§ INSTRUCTION
Can you update the items from the start through the line containing "Action: point(838,139)" by replacing "orange" with "purple" and keeping everything else the same? Leave out the pictures.

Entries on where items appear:
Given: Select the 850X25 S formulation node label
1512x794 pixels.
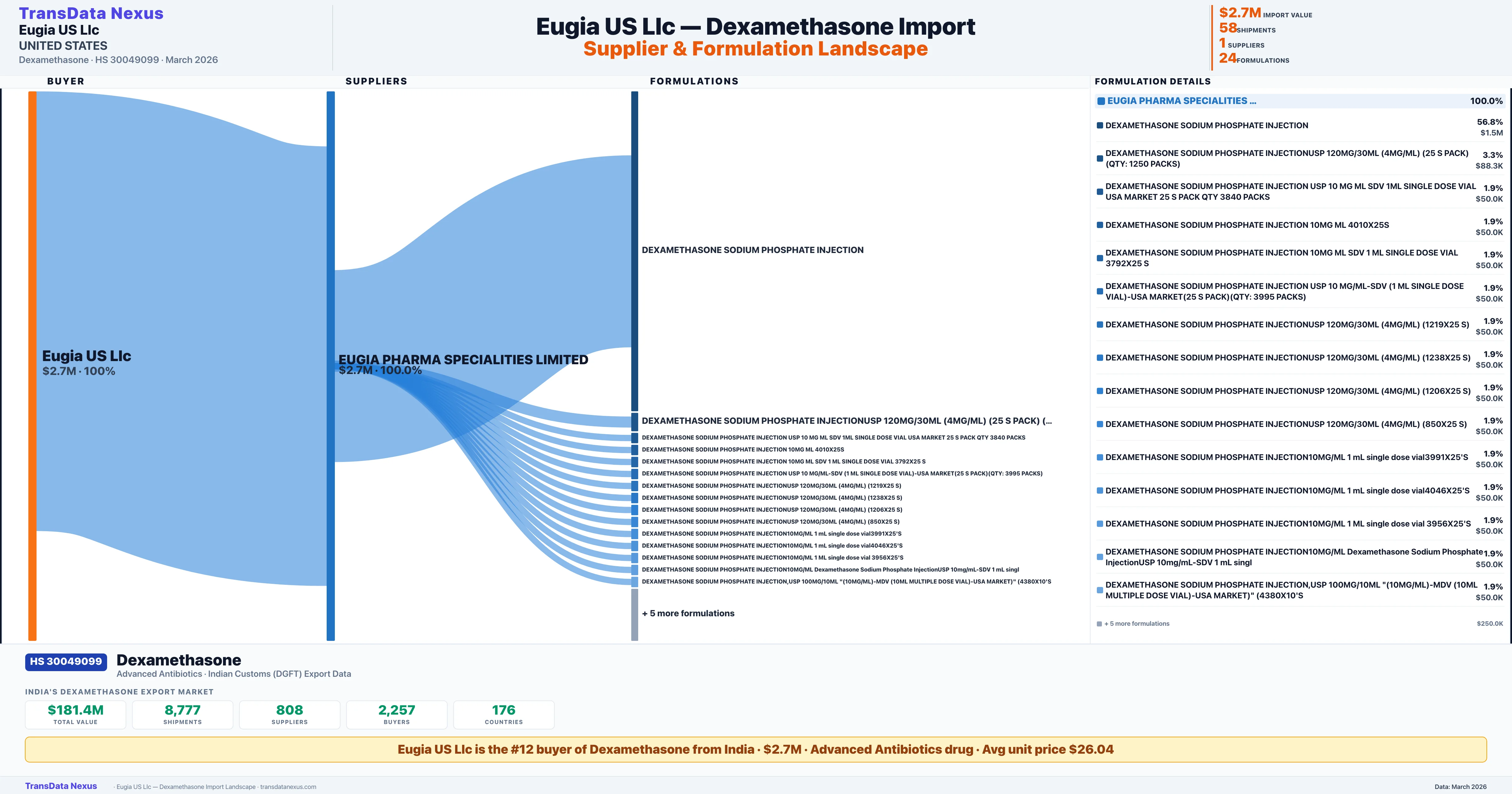Looking at the screenshot, I should (770, 521).
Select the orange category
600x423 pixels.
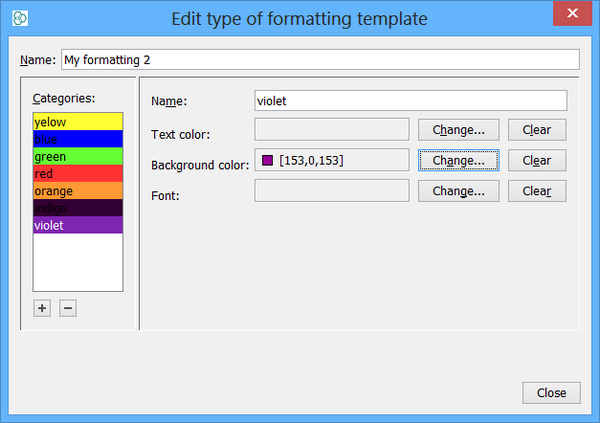click(77, 190)
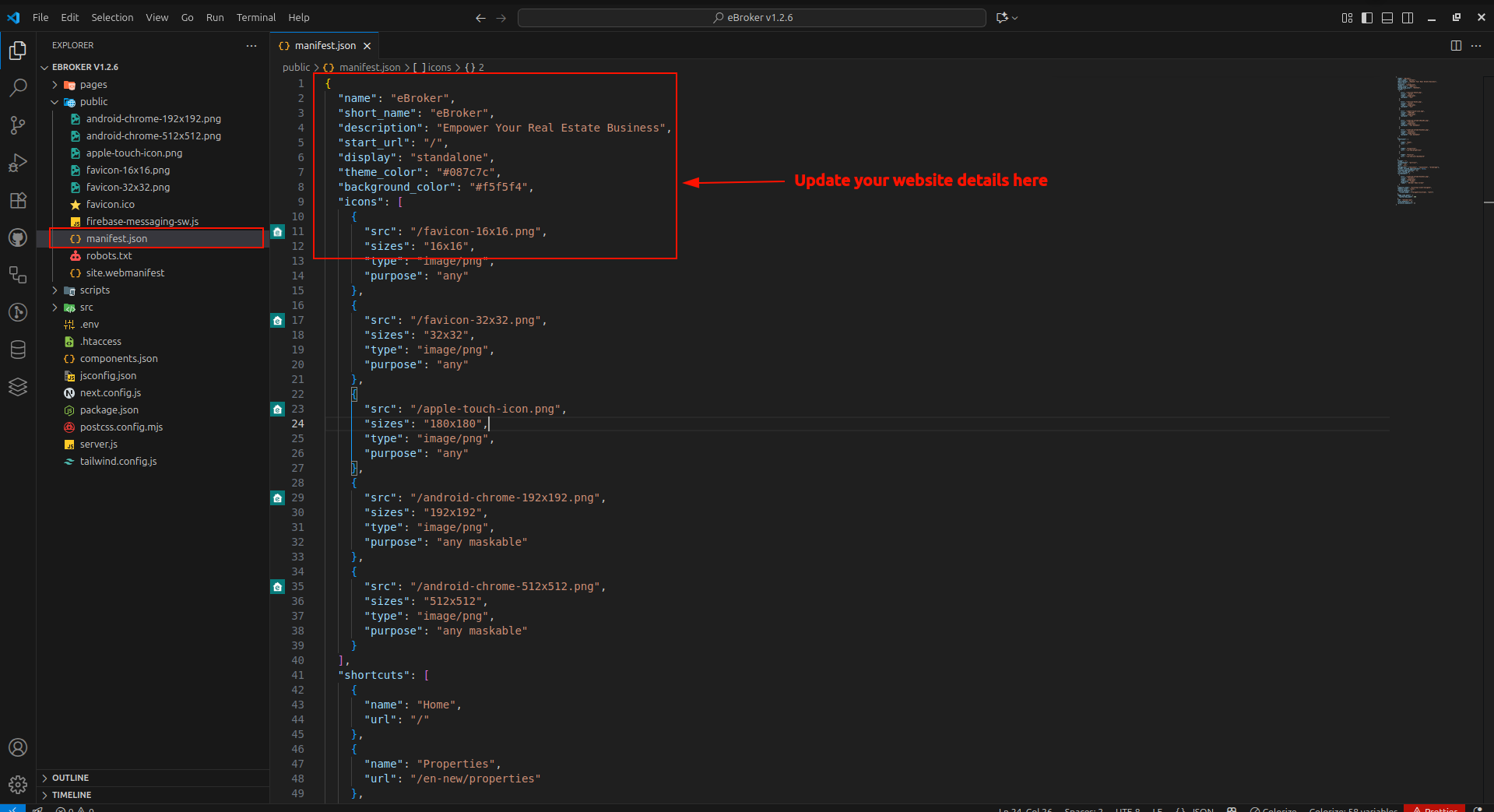The width and height of the screenshot is (1494, 812).
Task: Open package.json in explorer
Action: [109, 410]
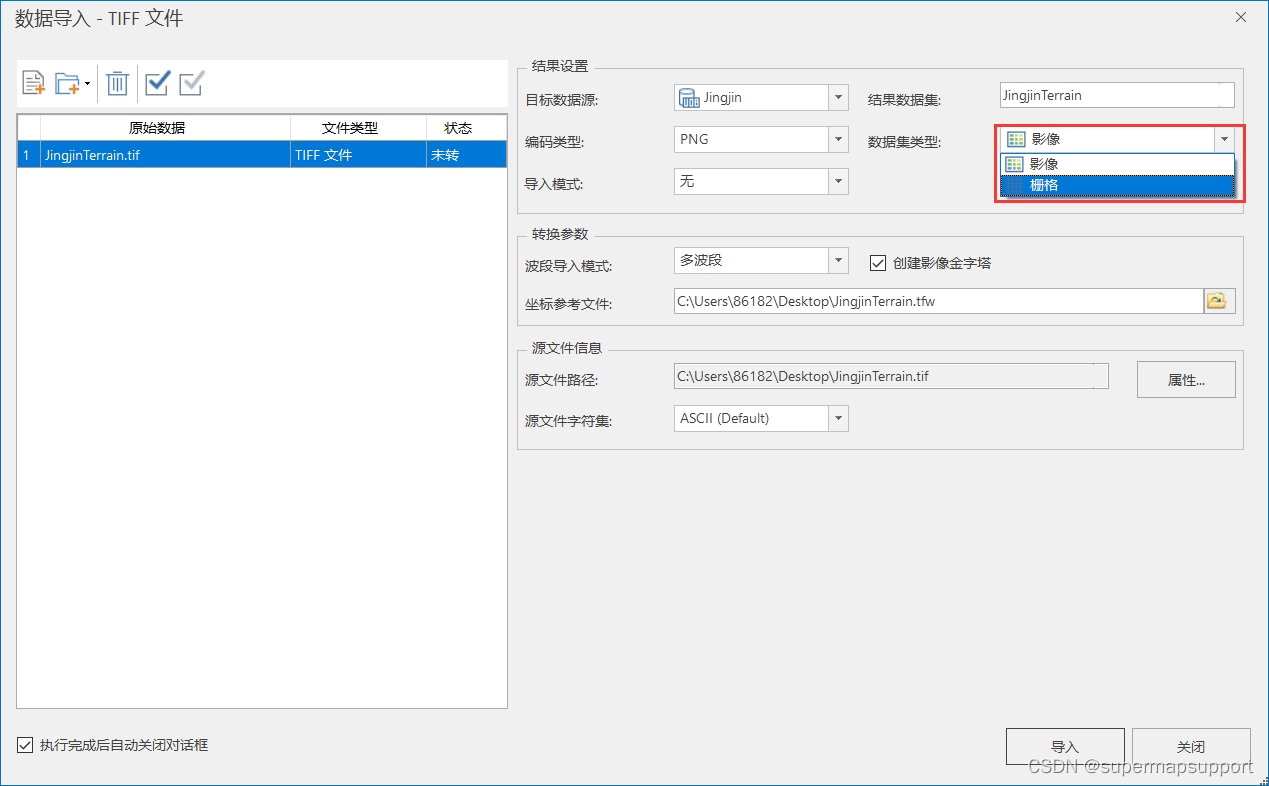
Task: Open the 编码类型 PNG dropdown
Action: point(838,139)
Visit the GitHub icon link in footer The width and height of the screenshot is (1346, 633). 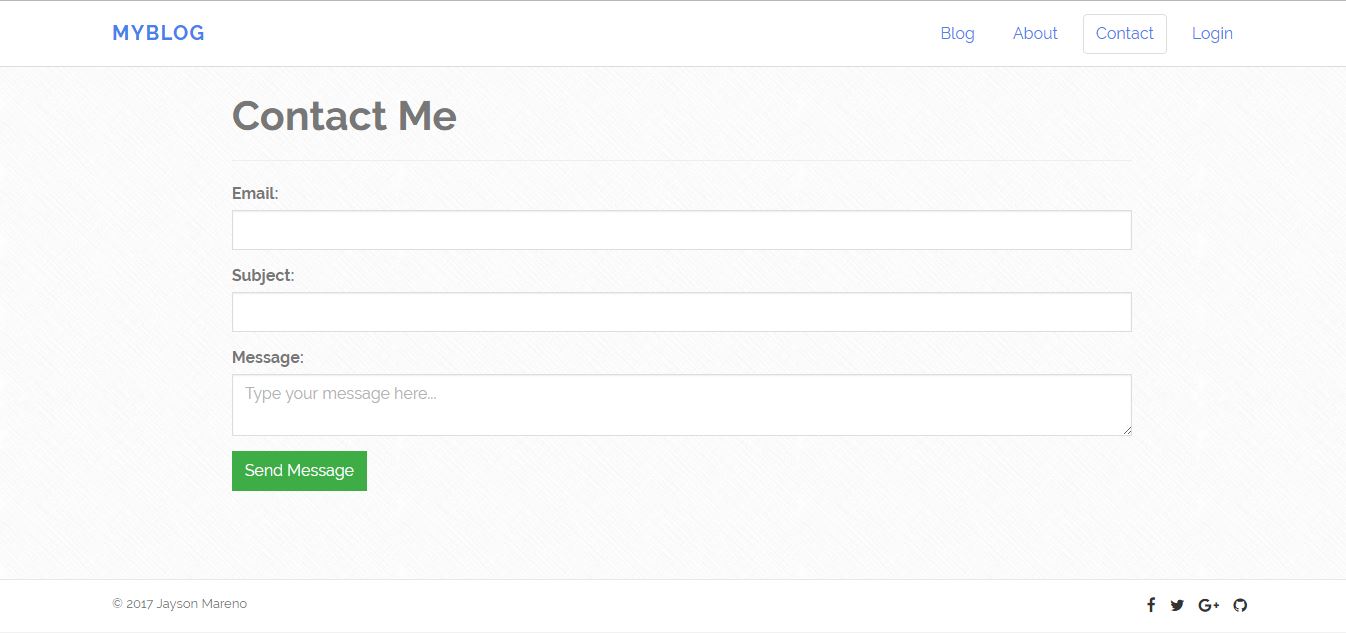click(1240, 605)
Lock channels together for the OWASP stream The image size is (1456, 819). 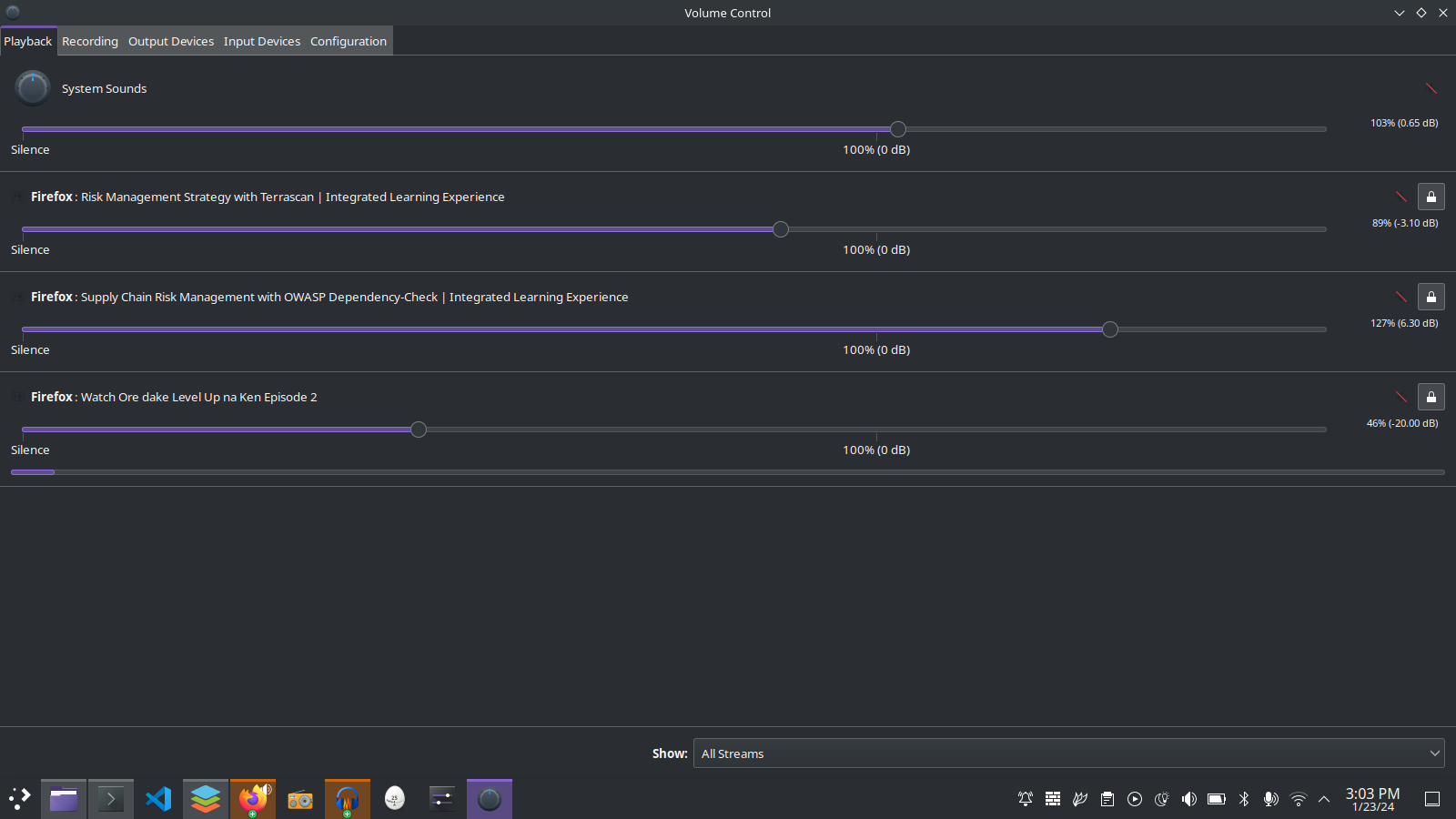pos(1431,296)
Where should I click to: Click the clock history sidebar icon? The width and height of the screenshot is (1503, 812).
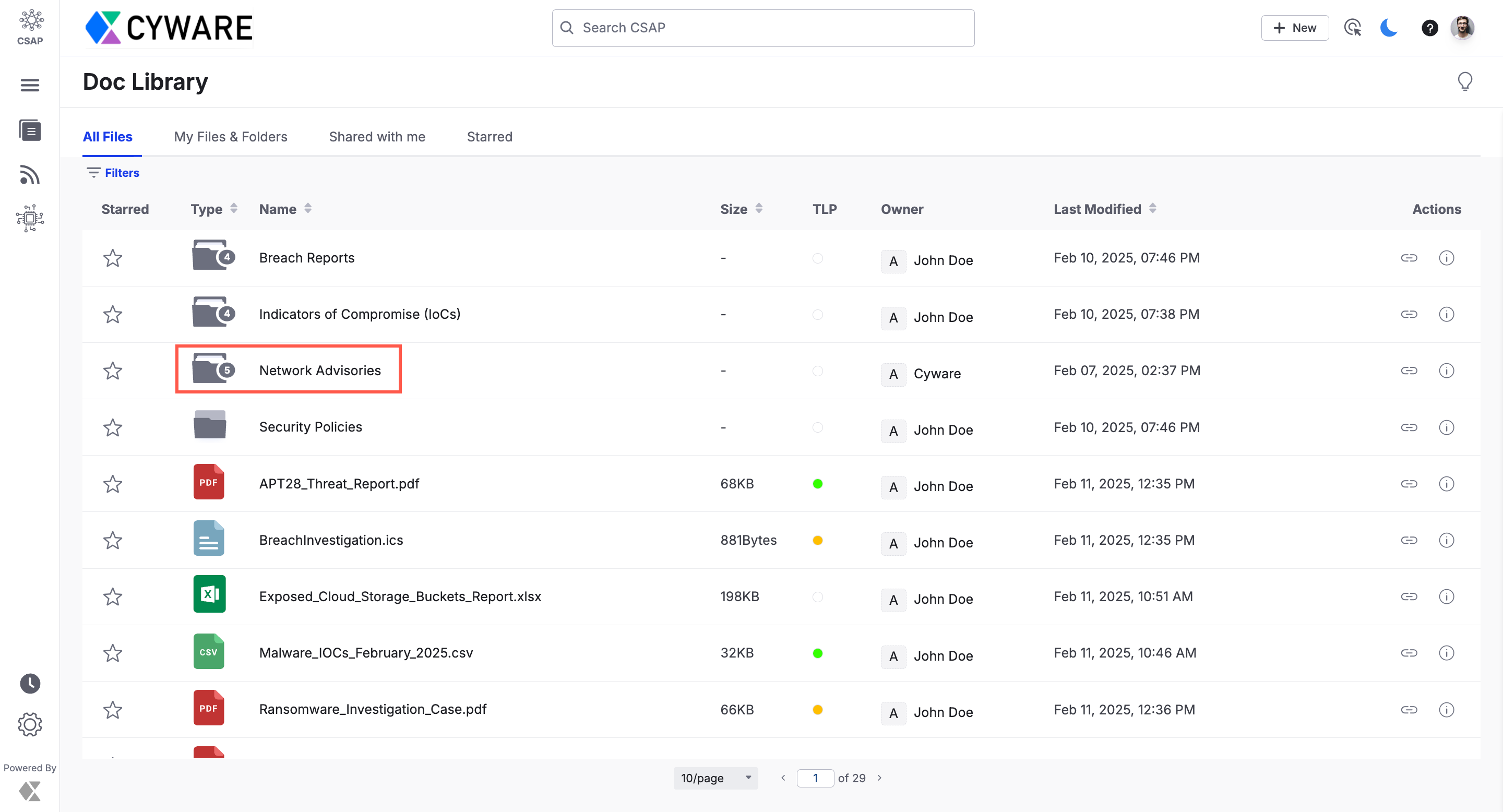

§ RESULT
Given: Select the 850X25 S formulation node label
1512x794 pixels.
Looking at the screenshot, I should (770, 521).
Select the purple category
600x423 pixels.
click(77, 190)
The width and height of the screenshot is (1494, 812).
Task: Open package.json in explorer
Action: [109, 410]
Task: Open the 编码类型 PNG dropdown
Action: point(838,139)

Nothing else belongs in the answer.